Keeping too much cash on the balance sheet can raise eyebrows among investors, who often want companies to reinvest the cash in the business -- where it holds the promise of a greater financial return -- or to return the money to shareholders through dividends or stock buybacks.

"Stock buyback programs and other forms of returning the cash are discussed with the board from time to time," said Peter Oppenheimer, Apple's chief financial officer, in a Jan. 22 earnings conference call. But Apple's current preference is to "maintain a strong balance sheet in order to preserve our flexibility to make strategic investments and/or acquisitions," he added.

Investors are now watching Apple's growing cash balance in much the same way they did Microsoft's a few years ago.

"From purely a financial standpoint I think they're overcapitalized," said analyst Andy Hargreaves, who covers Apple at Pacific Crest Securities in Portland. "You'd like to see them return that in one way or another, or put it to work."

Apple has historically built its business from the ground up, preferring smaller strategic acquisitions of technology and talent. If the company continues to follow that pattern, that means it's not likely to reduce its cash pile through a blockbuster deal.

"I don't really expect them to do anything with it in the near term," Hargreaves said. "I think that (Apple CEO) Steve Jobs' experience with this company and the cycles that it's been through has taught him to be very, very conservative, and save for the rainy day."

Microsoft's Bill Gates has traditionally taken a similar approach. But as the company's cash pile reached legendary proportions a few years ago, and it settled some of its most costly antitrust challenges, investors were pressuring Microsoft to do something with the cash.

In July 2004, the company announced plans to spend about $75 billion in cash -- including $32 billion in a special dividend, a $30 billion stock buyback, and a commitment to increase its regular dividend. The company continued to make regular stock buybacks in recent years.

One idea behind stock buybacks is to reduce the number of shares on the market. That, in turn, helps increase a company's key ratio of earnings per share.

But Microsoft's $44.6 billion bid for Yahoo cast the situation in a different light. The company's proposal funded the deal half in cash and half in stock.

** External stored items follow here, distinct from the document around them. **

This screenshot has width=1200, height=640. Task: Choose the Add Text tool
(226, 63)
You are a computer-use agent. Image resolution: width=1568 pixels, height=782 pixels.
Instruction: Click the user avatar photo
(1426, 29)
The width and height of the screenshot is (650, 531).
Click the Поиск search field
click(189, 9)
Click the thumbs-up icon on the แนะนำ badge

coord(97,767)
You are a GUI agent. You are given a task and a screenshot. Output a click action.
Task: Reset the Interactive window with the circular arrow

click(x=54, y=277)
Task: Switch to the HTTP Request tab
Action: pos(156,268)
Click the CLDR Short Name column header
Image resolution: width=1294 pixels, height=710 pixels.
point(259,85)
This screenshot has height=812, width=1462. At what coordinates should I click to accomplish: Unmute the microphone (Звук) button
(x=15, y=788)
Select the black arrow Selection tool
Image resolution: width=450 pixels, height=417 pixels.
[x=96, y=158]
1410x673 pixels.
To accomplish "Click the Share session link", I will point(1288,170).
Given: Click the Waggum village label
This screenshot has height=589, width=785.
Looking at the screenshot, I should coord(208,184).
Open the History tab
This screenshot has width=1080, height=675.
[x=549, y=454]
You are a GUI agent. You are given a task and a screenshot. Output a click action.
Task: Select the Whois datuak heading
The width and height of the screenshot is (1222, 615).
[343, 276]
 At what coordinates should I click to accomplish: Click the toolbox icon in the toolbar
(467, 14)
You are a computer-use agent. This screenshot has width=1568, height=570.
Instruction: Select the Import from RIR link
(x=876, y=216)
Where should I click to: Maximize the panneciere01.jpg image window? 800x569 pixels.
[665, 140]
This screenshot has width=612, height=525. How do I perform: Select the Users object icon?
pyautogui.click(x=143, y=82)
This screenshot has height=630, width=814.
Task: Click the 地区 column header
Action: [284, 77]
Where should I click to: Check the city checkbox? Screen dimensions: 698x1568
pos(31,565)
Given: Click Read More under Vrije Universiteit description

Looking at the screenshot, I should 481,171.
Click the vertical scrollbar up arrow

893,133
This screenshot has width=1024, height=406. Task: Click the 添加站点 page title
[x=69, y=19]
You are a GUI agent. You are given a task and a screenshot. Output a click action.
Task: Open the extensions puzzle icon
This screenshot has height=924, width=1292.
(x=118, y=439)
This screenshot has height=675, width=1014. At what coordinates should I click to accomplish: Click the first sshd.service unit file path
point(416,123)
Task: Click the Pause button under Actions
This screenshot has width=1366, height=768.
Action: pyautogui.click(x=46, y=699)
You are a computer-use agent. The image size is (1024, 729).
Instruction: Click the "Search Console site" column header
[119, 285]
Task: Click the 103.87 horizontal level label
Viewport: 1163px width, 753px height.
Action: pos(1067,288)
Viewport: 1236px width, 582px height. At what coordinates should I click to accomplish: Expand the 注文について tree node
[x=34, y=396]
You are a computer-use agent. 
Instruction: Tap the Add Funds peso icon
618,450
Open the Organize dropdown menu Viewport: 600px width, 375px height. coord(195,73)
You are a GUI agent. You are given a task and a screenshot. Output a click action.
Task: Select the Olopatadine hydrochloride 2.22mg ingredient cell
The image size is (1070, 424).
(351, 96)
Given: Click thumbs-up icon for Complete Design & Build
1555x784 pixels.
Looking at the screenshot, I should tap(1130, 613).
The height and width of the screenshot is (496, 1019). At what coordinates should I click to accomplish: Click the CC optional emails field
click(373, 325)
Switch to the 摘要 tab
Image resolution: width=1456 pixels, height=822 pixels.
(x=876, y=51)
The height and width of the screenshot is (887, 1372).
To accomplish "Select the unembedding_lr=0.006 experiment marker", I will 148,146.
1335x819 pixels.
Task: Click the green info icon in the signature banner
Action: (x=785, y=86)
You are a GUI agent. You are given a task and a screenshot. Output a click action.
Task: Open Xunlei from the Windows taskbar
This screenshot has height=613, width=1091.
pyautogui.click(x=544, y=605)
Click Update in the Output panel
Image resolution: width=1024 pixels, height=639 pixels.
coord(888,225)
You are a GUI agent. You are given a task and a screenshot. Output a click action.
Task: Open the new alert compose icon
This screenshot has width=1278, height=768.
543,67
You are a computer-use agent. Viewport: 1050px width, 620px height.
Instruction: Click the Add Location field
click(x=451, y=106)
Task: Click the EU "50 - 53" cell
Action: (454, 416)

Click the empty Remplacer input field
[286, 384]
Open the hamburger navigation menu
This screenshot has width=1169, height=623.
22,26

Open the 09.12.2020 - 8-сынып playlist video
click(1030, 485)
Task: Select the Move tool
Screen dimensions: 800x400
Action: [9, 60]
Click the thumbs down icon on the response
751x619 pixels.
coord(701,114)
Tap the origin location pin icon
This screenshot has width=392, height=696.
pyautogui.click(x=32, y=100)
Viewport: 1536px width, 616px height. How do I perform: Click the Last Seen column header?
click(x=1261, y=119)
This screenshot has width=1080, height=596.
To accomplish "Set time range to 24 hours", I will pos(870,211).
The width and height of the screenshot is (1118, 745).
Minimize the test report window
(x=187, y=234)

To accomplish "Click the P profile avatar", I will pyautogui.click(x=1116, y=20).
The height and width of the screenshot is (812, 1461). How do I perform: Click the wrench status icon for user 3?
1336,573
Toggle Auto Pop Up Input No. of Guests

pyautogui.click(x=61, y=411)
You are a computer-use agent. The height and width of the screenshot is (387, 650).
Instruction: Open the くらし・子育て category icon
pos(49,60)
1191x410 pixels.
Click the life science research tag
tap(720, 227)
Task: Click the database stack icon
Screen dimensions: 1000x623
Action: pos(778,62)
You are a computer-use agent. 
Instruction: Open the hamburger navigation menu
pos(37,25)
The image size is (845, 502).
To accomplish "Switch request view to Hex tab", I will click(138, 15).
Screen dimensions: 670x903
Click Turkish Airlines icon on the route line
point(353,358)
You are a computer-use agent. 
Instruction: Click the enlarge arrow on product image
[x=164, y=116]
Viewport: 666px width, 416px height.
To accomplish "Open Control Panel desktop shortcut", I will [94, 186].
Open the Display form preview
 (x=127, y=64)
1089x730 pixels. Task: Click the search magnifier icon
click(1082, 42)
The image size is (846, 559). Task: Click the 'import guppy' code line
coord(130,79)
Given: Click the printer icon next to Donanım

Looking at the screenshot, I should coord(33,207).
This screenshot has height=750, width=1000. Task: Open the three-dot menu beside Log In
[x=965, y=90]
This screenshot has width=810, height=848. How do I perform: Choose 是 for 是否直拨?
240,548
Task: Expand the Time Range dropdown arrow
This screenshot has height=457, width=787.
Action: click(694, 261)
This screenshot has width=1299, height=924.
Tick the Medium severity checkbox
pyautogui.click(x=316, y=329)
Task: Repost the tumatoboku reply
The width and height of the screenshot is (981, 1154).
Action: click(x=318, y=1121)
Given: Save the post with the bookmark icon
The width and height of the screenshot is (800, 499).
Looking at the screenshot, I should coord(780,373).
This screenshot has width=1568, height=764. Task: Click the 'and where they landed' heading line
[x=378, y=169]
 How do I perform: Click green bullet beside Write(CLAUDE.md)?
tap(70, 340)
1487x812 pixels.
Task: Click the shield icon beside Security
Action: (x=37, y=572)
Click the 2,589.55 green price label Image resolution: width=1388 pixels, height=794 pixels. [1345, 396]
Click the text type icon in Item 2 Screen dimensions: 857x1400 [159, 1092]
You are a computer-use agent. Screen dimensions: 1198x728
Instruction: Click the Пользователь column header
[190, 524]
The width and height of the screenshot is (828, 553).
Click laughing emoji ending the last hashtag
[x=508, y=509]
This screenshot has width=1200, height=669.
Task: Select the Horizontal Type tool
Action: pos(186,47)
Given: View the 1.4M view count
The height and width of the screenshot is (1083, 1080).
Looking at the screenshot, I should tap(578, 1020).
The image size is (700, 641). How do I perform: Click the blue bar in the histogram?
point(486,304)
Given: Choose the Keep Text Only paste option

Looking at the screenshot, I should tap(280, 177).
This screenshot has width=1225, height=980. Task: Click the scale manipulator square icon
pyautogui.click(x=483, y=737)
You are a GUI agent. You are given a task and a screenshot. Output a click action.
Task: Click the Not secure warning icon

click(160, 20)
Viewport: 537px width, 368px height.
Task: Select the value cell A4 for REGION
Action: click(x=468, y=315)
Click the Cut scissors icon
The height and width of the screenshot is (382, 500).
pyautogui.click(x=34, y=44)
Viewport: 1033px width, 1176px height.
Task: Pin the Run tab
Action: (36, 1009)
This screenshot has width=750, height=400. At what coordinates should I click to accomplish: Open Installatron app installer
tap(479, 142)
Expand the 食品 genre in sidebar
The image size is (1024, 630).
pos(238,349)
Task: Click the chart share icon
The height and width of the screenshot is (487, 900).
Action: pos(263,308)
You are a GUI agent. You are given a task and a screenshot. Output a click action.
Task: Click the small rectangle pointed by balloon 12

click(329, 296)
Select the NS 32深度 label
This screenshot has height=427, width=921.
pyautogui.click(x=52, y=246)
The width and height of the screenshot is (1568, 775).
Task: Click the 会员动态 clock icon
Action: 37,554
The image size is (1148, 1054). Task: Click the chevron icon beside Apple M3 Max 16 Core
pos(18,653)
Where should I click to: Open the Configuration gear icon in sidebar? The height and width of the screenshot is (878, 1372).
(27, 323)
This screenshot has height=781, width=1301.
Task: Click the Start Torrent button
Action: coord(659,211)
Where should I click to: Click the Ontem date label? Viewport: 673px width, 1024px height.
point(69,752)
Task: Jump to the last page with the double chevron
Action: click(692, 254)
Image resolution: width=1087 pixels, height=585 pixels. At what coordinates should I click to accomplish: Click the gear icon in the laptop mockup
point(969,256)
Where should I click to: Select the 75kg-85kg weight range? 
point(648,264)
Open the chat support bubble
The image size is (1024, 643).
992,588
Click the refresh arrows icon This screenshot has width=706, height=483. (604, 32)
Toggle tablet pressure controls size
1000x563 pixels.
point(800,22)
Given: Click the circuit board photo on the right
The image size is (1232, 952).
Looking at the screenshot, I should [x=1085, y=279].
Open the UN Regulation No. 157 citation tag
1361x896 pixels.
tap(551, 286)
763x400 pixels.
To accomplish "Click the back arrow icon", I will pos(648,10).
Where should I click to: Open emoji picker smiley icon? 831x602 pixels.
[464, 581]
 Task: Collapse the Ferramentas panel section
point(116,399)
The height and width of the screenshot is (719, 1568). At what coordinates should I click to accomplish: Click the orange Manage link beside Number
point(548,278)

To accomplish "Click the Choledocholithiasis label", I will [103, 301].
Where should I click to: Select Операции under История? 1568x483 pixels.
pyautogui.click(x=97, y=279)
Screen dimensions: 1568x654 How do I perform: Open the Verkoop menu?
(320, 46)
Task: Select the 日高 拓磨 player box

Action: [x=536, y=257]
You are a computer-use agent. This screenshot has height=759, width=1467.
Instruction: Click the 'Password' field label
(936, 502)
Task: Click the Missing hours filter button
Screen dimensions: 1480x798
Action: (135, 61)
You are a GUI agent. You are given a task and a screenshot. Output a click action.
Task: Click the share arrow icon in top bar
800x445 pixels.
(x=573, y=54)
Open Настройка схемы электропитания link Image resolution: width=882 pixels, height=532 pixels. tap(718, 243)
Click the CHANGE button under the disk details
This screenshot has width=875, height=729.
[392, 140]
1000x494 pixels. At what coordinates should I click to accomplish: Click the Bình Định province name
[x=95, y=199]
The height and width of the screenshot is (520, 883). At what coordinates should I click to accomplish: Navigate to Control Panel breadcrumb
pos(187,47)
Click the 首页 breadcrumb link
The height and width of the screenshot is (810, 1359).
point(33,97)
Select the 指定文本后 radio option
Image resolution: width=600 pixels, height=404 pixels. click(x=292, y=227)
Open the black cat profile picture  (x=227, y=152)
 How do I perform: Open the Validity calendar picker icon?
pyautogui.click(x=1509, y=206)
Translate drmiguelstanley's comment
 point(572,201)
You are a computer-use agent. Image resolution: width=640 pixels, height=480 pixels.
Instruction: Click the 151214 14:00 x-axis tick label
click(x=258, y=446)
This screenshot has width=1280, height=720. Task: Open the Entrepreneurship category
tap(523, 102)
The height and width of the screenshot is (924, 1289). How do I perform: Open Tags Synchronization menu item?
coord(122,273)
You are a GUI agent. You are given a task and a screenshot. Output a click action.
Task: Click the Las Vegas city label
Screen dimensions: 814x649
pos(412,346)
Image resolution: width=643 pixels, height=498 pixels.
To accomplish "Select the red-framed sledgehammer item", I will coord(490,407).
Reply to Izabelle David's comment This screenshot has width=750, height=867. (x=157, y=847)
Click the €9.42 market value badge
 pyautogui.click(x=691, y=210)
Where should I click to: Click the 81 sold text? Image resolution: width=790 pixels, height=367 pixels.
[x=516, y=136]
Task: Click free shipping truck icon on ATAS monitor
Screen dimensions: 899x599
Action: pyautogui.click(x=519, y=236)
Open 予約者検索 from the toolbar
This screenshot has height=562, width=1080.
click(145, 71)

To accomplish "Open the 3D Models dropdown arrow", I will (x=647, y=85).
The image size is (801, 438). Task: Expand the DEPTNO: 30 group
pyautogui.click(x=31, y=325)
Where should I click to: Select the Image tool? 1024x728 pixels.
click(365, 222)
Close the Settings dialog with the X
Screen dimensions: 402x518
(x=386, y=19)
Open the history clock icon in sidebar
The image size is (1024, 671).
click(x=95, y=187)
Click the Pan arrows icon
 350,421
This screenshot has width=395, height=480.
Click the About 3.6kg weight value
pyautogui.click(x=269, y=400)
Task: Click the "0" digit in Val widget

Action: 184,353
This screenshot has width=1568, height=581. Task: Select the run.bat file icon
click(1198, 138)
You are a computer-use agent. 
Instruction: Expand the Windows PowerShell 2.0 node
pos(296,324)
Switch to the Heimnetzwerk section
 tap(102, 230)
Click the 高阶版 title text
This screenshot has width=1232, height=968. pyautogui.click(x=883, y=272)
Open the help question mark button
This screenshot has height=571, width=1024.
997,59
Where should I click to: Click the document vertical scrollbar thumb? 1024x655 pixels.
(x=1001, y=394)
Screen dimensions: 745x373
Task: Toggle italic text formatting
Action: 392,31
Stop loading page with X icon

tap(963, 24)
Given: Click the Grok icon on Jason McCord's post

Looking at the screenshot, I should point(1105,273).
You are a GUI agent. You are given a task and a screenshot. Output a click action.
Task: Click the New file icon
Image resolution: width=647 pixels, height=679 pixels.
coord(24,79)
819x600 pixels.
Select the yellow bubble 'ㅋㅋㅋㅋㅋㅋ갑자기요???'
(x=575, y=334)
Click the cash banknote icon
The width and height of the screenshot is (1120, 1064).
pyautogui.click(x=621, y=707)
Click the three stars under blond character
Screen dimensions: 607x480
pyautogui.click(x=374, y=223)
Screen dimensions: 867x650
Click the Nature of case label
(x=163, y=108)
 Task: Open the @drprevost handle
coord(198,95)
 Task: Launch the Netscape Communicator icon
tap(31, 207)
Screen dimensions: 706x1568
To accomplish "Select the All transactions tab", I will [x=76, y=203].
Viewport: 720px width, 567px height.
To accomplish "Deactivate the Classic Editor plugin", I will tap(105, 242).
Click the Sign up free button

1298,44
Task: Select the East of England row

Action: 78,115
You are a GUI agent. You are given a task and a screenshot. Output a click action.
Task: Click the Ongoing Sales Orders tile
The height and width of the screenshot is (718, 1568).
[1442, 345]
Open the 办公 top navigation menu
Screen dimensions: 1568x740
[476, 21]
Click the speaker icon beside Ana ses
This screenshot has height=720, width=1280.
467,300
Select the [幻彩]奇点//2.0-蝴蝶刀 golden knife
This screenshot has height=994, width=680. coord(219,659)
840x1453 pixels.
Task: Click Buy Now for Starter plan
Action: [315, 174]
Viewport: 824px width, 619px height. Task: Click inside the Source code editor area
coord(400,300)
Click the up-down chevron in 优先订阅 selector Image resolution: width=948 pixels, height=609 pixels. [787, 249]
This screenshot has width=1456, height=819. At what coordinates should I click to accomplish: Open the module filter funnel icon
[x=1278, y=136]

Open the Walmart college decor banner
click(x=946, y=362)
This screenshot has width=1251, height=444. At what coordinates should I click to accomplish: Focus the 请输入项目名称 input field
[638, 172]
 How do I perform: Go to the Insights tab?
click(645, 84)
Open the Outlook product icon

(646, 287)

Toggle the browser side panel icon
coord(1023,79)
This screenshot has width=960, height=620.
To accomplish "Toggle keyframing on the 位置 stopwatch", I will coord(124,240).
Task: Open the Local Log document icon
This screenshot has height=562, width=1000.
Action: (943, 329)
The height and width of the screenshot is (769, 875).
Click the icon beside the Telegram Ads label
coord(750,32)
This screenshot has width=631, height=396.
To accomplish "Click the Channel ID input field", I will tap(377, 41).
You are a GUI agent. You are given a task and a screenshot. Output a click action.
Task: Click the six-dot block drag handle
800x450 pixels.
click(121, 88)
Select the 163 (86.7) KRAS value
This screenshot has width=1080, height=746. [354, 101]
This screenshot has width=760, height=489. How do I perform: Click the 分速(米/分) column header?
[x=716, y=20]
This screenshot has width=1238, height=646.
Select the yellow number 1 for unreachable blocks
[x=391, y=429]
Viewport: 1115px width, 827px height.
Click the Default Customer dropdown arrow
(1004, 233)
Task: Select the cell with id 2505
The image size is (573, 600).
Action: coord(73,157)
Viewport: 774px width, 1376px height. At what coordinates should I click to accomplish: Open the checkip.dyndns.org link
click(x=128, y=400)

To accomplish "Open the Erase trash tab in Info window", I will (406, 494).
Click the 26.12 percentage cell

Even at that, Microsoft said it would have needed to borrow an unspecified amount to finance the acquisition.

The situation changed Microsoft's approach to stock buybacks, at least temporarily.

In the quarter ended March 31, Microsoft bought back slightly more than $1 billion worth of its own stock -- compared with more than $6.7 billion repurchased during the same quarter a year ago. Microsoft finance chief Chris Liddell told analysts in an April 24 conference call that he wanted to "maintain the most amount of flexibility" for the Yahoo deal.

As a result, Microsoft's balance of cash and short-term investments rose for the first time in two years. Its $26.3 billion balance, as of March 31, was $5.3 billion more than it had on hand a quarter earlier.

Microsoft hasn't said how it will approach the cash issue now that it has walked away from the Yahoo bid, but any other Internet-related deal it would pursue would be unlikely to require so much capital.